### TEXTE À LIRE ###
Pour les femmes de Patpong, la prostitution touristique apparaît ainsi comme une voie d’ascension sociale relativement honorable, leur permettant d’échapper partiellement à leur destin social : elles rêvent du mariage avec un bon farang qui prendrait soin d’elles pour qu’elles prennent soin à leur tour de leurs parents, mais ne recherchent pas la migration comme les femmes d’autres régions touristiques (Caraïbe, Brésil, Afrique sub-saharienne). L’agency relative de cette « aristocratie du métier » que décrit Sébastien Roux gagnerait cependant à être présentée avec la toile de fond de la situation des prostituées spécialisées dans la clientèle thaïlandaise, infiniment plus contrainte.

Mondialisation des questions sexuelles, transformations du politique

La seconde partie du livre analyse les processus de la mobilisation sur les questions sexuelles (notamment le tourisme sexuel et le sida) à l’échelle mondiale et nationale, ainsi que leurs effets à l’échelle locale.

Une observation a été menée dans une ONG locale de soutien aux sex workers, Empower, installée dans Patpong, qui est l’interlocutrice principale des pouvoirs publics dans le nouveau cadre réglementariste de la prostitution en Thaïlande. Sébastien Roux montre que cette association, très dépendante des subventions et demandes internationales et éloignée de la réalité de la majorité des prostituées thaïlandaises, fait fonction d’expert parlant au nom d’une population-cible, mais que cette dernière n’y a pas la parole.
###
OBJECTIF => Recopiez intégralement le texte sur Patpong, sans y changer un seul mot. Les données ci-dessous n'ont aucun lien avec le texte sur Patpong.
### DONNÉES ENREGISTRÉES ###
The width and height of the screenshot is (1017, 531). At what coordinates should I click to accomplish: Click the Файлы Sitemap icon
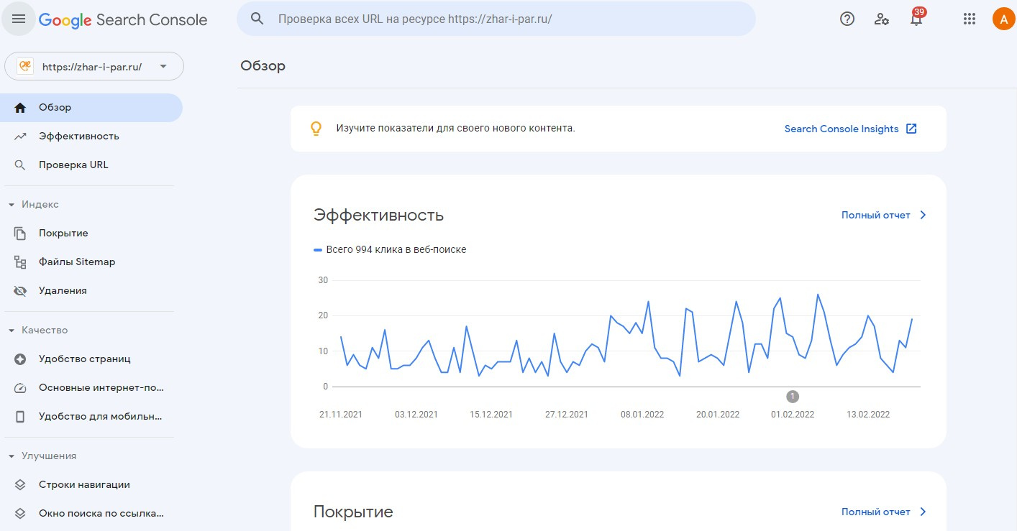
###
RÉSULTAT ATTENDU =>
Pour les femmes de Patpong, la prostitution touristique apparaît ainsi comme une voie d’ascension sociale relativement honorable, leur permettant d’échapper partiellement à leur destin social : elles rêvent du mariage avec un bon farang qui prendrait soin d’elles pour qu’elles prennent soin à leur tour de leurs parents, mais ne recherchent pas la migration comme les femmes d’autres régions touristiques (Caraïbe, Brésil, Afrique sub-saharienne). L’agency relative de cette « aristocratie du métier » que décrit Sébastien Roux gagnerait cependant à être présentée avec la toile de fond de la situation des prostituées spécialisées dans la clientèle thaïlandaise, infiniment plus contrainte.

Mondialisation des questions sexuelles, transformations du politique

La seconde partie du livre analyse les processus de la mobilisation sur les questions sexuelles (notamment le tourisme sexuel et le sida) à l’échelle mondiale et nationale, ainsi que leurs effets à l’échelle locale.

Une observation a été menée dans une ONG locale de soutien aux sex workers, Empower, installée dans Patpong, qui est l’interlocutrice principale des pouvoirs publics dans le nouveau cadre réglementariste de la prostitution en Thaïlande. Sébastien Roux montre que cette association, très dépendante des subventions et demandes internationales et éloignée de la réalité de la majorité des prostituées thaïlandaises, fait fonction d’expert parlant au nom d’une population-cible, mais que cette dernière n’y a pas la parole.